AdSense

Saturday, September 19, 2015

Scala note 3: OOP (TweetSet)

Week 3 class focuses on classes and objects in Scala. The OOP concepts are similar to that in Java. However, Scala uses traits instead of interface in Java to serve similar functions.

One feature in Scala that I have never met in Java is lazy val. The difference between val and lazy val is that the later will only be executed at the first time it is accessed. Lazy val is executed once and only once. This means next time the lazy val is called, it will return the same value. Details can be found here and here.

Moreover, def defines a function and every time the function is called, it creates new function. val defines a value, it returns a value that is evaluated from a function. See this post for more details.

The homework asks us to implement an abstract class called TweetSet. It should be implemented as a binary tree structure and contains two concrete subclass Empty and NonEmpty. I am not going to put the whole assignment here due to the length, but you can always go here for the problem.

package objsets

import common._
import TweetReader._

/**
 * A class to represent tweets.
 */
class Tweet(val user: String, val text: String, val retweets: Int) {
  def moreRetweets(that: Tweet) : Tweet =
    if(this.retweets >= that.retweets) this
    else that
  override def toString: String =
    "User: " + user + "\n" +
    "Text: " + text + " [" + retweets + "]"
}

/**
 * This represents a set of objects of type `Tweet` in the form of a binary search
 * tree. Every branch in the tree has two children (two `TweetSet`s). There is an
 * invariant which always holds: for every branch `b`, all elements in the left
 * subtree are smaller than the tweet at `b`. The elements in the right subtree are
 * larger.
 *
 * Note that the above structure requires us to be able to compare two tweets (we
 * need to be able to say which of two tweets is larger, or if they are equal). In
 * this implementation, the equality / order of tweets is based on the tweet's text
 * (see `def incl`).
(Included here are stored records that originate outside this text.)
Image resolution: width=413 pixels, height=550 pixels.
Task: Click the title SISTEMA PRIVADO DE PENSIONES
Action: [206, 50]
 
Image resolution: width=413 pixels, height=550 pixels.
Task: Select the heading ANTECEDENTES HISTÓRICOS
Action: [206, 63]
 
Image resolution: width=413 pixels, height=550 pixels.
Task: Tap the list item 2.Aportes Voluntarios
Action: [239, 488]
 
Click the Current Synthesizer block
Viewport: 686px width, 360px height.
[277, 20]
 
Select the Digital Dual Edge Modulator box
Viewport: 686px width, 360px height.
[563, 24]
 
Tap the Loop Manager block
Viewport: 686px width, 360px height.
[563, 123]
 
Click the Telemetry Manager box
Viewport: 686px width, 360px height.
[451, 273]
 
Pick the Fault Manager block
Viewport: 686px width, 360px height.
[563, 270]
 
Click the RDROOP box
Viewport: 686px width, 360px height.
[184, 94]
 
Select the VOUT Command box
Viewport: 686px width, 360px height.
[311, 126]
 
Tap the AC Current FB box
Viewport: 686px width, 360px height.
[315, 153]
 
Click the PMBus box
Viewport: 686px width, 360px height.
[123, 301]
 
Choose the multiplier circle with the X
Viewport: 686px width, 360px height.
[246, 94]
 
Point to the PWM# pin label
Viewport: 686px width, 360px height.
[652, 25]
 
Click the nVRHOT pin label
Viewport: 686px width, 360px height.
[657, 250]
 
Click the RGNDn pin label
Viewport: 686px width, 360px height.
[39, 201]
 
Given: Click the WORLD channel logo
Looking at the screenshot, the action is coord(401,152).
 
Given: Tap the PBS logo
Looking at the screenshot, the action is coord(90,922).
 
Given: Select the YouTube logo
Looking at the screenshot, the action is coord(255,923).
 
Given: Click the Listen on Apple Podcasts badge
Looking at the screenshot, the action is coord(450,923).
Hence, a `TweetSet` could not contain two tweets with the same
 * text from different users.
 *
 *
 * The advantage of representing sets as binary search trees is that the elements
 * of the set can be found quickly. If you want to learn more you can take a look
 * at the Wikipedia page [1], but this is not necessary in order to solve this
 * assignment.
 *
 * [1] http://en.wikipedia.org/wiki/Binary_search_tree
 */
abstract class TweetSet {

  /**
   * This method takes a predicate and returns a subset of all the elements
   * in the original set for which the predicate is true.
   *
   * Question: Can we implment this method here, or should it remain abstract
   * and be implemented in the subclasses?
   */
  def filter(p: Tweet => Boolean): TweetSet = filterAcc(p, new Empty)

  /**
   * This is a helper method for `filter` that propagetes the accumulated tweets.
   */
  def filterAcc(p: Tweet => Boolean, acc: TweetSet): TweetSet

  /**
   * Returns a new `TweetSet` that is the union of `TweetSet`s `this` and `that`.
   *
   * Question: Should we implment this method here, or should it remain abstract
   * and be implemented in the subclasses?
   */
   def union(that: TweetSet): TweetSet 

  /**
   * Returns the tweet from this set which has the greatest retweet count.
   *
   * Calling `mostRetweeted` on an empty set should throw an exception of
   * type `java.util.NoSuchElementException`.
   *
   * Question: Should we implment this method here, or should it remain abstract
   * and be implemented in the subclasses?
   */
  def mostRetweeted: Tweet

  /**
   * Returns a list containing all tweets of this set, sorted by retweet count
   * in descending order. In other words, the head of the resulting list should
   * have the highest retweet count.
   *
   * Hint: the method `remove` on TweetSet will be very useful.
   * Question: Should we implment this method here, or should it remain abstract
   * and be implemented in the subclasses?
   */
  def descendingByRetweet: TweetList


  /**
   * The following methods are already implemented
   */

  /**
   * Returns a new `TweetSet` which contains all elements of this set, and the
   * the new element `tweet` in case it does not already exist in this set.
   *
   * If `this.contains(tweet)`, the current set is returned.
   */
  def incl(tweet: Tweet): TweetSet

  /**
   * Returns a new `TweetSet` which excludes `tweet`.
   */
  def remove(tweet: Tweet): TweetSet

  /**
   * Tests if `tweet` exists in this `TweetSet`.
   */
  def contains(tweet: Tweet): Boolean

  /**
   * This method takes a function and applies it to every element in the set.
   */
  def foreach(f: Tweet => Unit): Unit
  
  /**
   * if the set is empty
   */
  def isEmpty: Boolean
}

class Empty extends TweetSet {

  def filterAcc(p: Tweet => Boolean, acc: TweetSet): TweetSet = acc
  
  def union(that: TweetSet): TweetSet = that
  
  def mostRetweeted: Tweet = throw new NoSuchElementException("Empty TweetSet")
 
  def isEmpty: Boolean = true
  
  def descendingByRetweet: TweetList = Nil

  /**
   * The following methods are already implemented
   */

  def contains(tweet: Tweet): Boolean = false

  def incl(tweet: Tweet): TweetSet = new NonEmpty(tweet, new Empty, new Empty)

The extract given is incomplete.